Key Terminology#

Essential vocabulary for agent training, RL workflows, and NeMo Gym. This glossary defines terms you’ll encounter throughout the tutorials and documentation.

Rollout & Data Collection Terms#

Rollout / Trajectory#

A complete sequence of agent-environment interactions, from initial prompt through tool usage to final reward score. The complete “story” of one agent attempt.

Rollout Batch#

A collection of multiple rollouts generated together, typically for the same task. Used for efficient parallel processing.

Task#

An input prompt paired with environment setup (tools + verification). What you want agents to learn to do.

Task Instance#

A single rollout attempt for a specific task. Multiple instances per task capture different approaches.

Trace#

Detailed log of a rollout including metadata for debugging or interpretability.

Data Generation Process#

The complete pipeline from input prompt to scored rollout, involving agent orchestration, model inference, tool usage, and verification.

Rollout Collection#

The process of applying your data generation pipeline to input prompts at scale.

Demonstration Data#

Training data format for SFT consisting of input prompts paired with successful agent responses. Shows models examples of correct behavior.

Preference Pairs #

Training data format for DPO consisting of the same prompt with two different responses, where one is preferred over the other.


Architecture Terms#

Policy Model#

The primary LLM being trained or evaluated - the “decision-making brain” you want to improve.

Orchestration#

Coordination logic that manages when to call models, which tools to use, and how to sequence multi-step operations.

Verifier#

Component that scores agent outputs, producing reward signals. May also refer colloquially to “training environment with verifiable rewards.”

Service Discovery#

Mechanism by which distributed NeMo Gym components find and communicate with each other across machines.

Reward / Reward Signal#

Numerical score (typically 0.0-1.0) indicating how well an agent performed on a task.

Training Approaches#

SFT (Supervised Fine-Tuning)#

Training approach using examples of good agent behavior. Shows successful rollouts as training data.

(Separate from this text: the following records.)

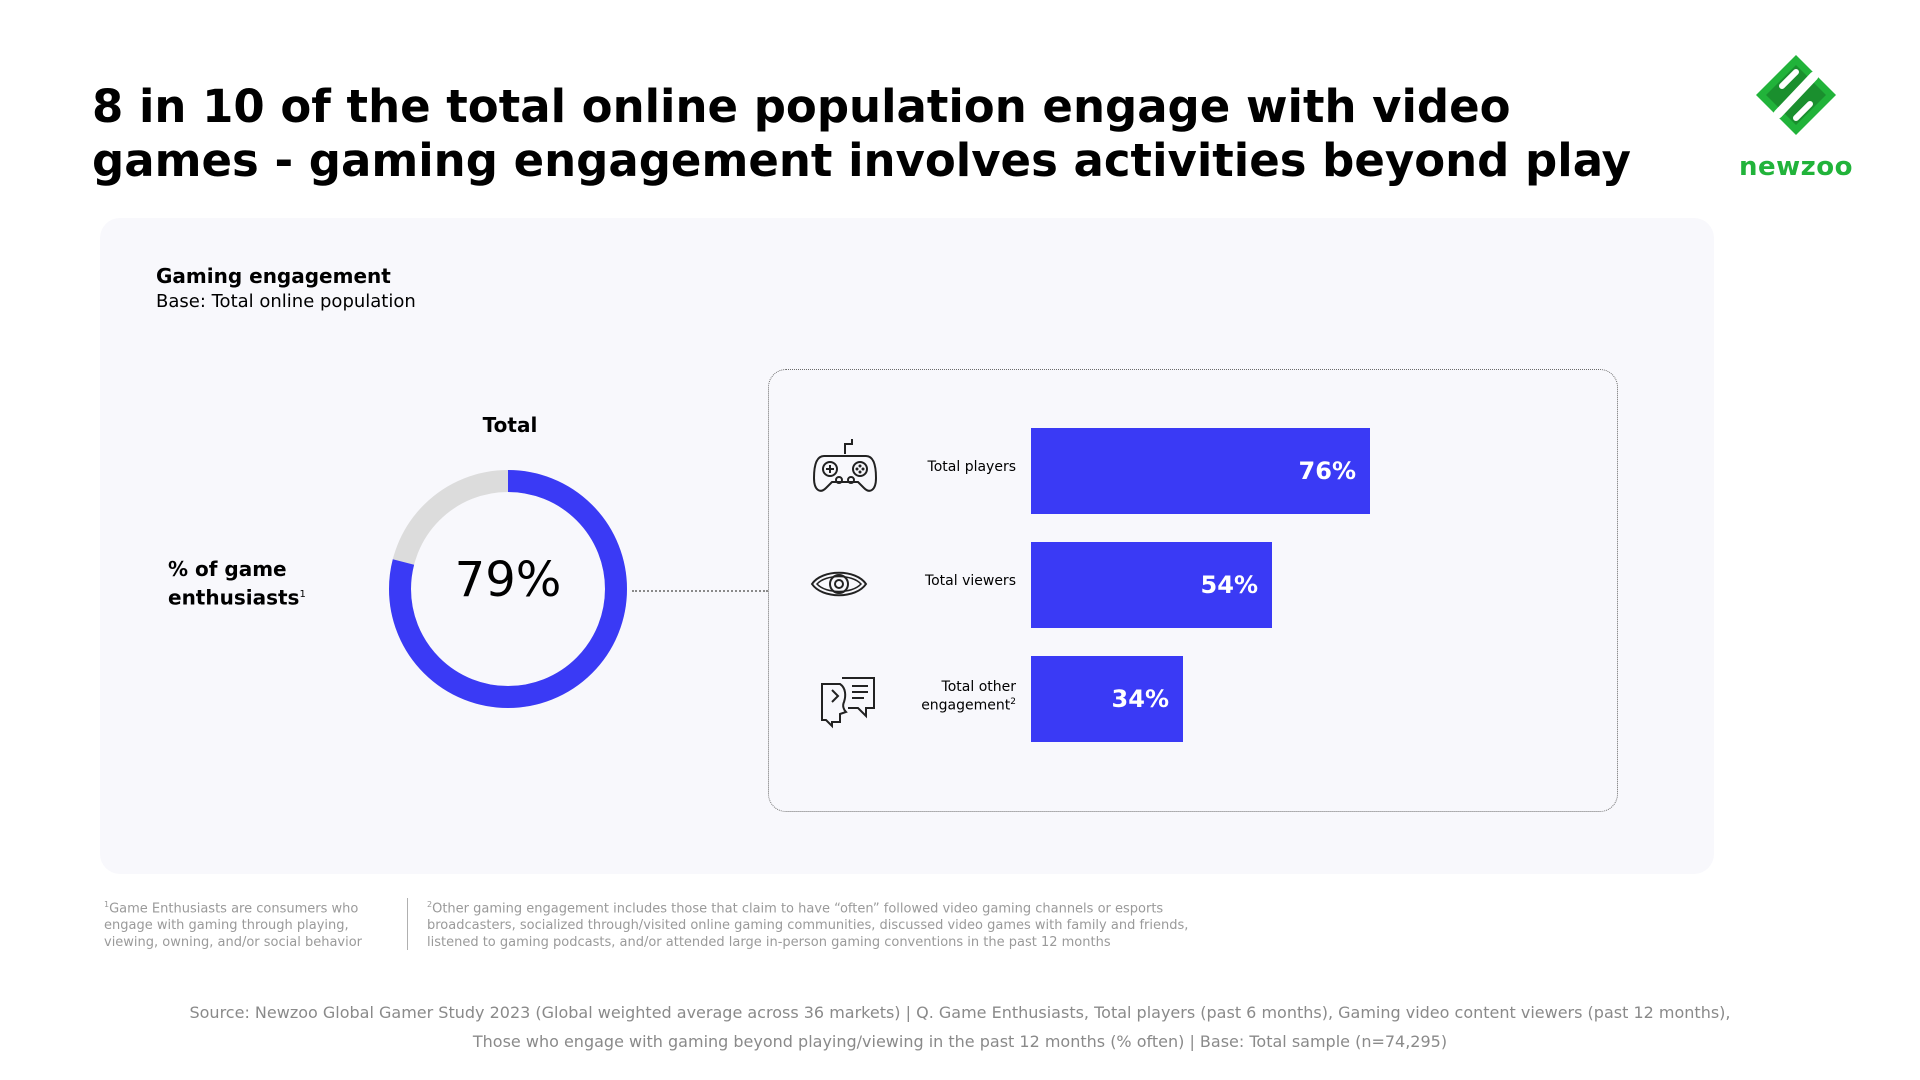 The height and width of the screenshot is (1080, 1920). What do you see at coordinates (228, 569) in the screenshot?
I see `donut-label-line-1: % of game` at bounding box center [228, 569].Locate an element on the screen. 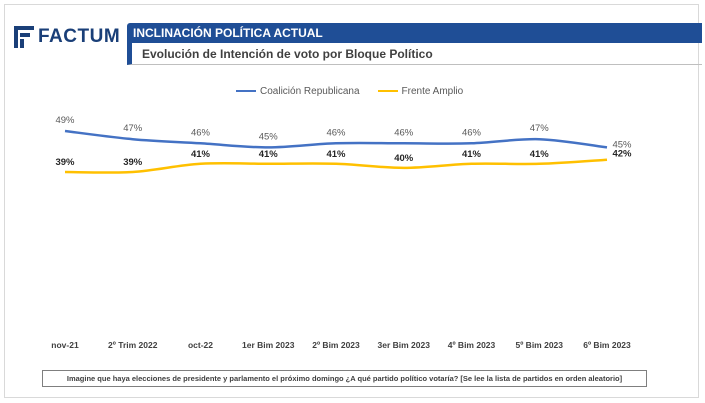 The width and height of the screenshot is (705, 403). legend-swatch-frente is located at coordinates (388, 91).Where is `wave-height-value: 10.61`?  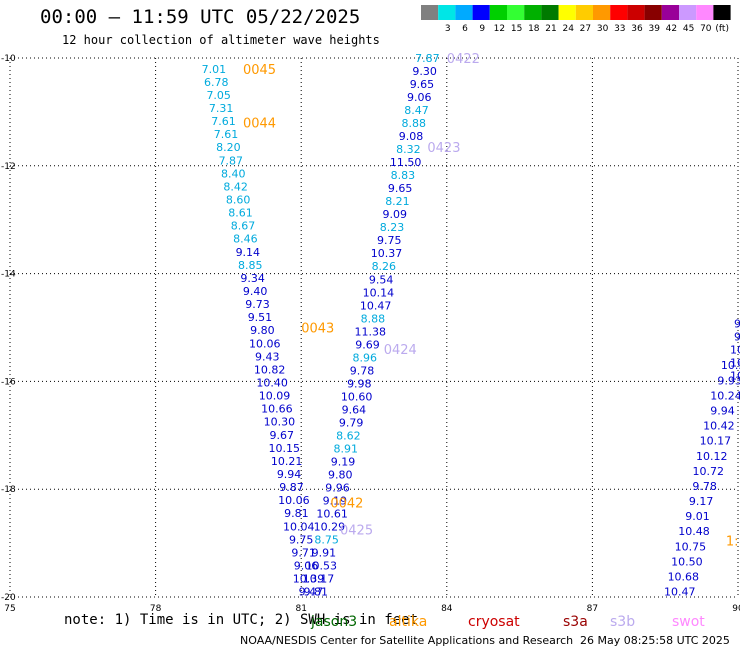 wave-height-value: 10.61 is located at coordinates (332, 514).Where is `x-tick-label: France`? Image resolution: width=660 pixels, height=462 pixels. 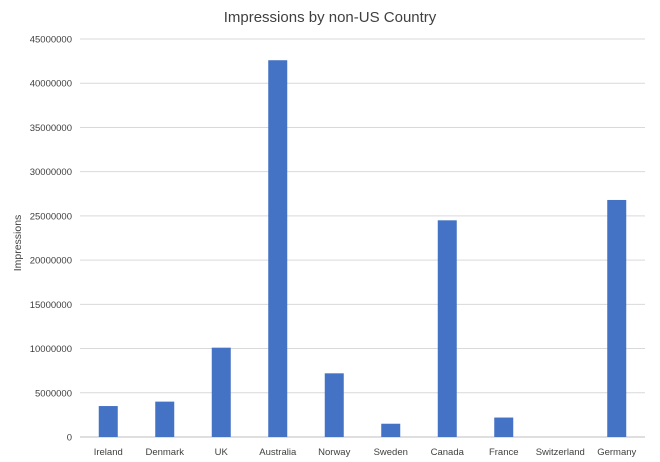 x-tick-label: France is located at coordinates (504, 452).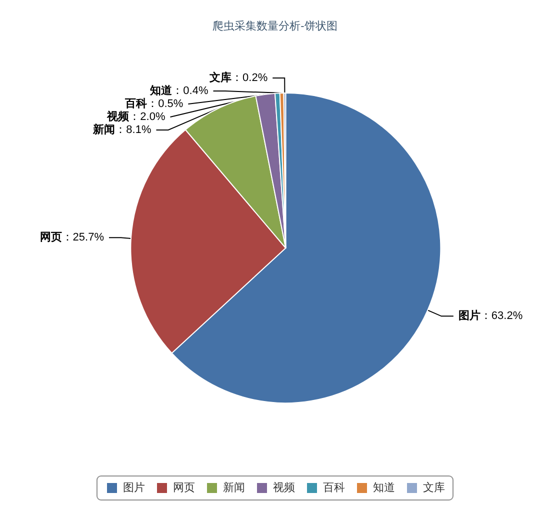 The width and height of the screenshot is (550, 517). Describe the element at coordinates (190, 92) in the screenshot. I see `data-label: ：0.4%` at that location.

DPO (Direct Preference Optimization) #

Training approach using pairs of rollouts where one is preferred over another. Teaches better vs worse responses.

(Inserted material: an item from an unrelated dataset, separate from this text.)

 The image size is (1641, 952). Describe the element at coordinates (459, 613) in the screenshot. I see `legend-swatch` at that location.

RL (Reinforcement Learning)#

Training approach where agents learn through trial-and-error interaction with environments using reward signals.

Online vs Offline Training#
  • Online: Agent learns while interacting with environment in real-time (RL)

  • Offline: Agent learns from pre-collected rollout data (SFT/DPO)

Interaction Patterns#

Multi-turn#

Conversations spanning multiple exchanges where context and state persist across turns.

Multi-step #

Complex tasks requiring agents to break problems into sequential steps, often using tools and intermediate reasoning.

Tool Use / Function Calling#

Agents invoking external capabilities (APIs, calculators, databases) to accomplish tasks beyond text generation.

Technical Infrastructure#

Responses API#

OpenAI’s standard interface for agent interactions, including function calls and multi-turn conversations. NeMo Gym’s native format.

Chat Completions API#

OpenAI’s simpler interface for basic LLM interactions. NeMo Gym includes middleware to convert formats.

vLLM#

High-performance inference server for running open-source language models locally. Alternative to commercial APIs.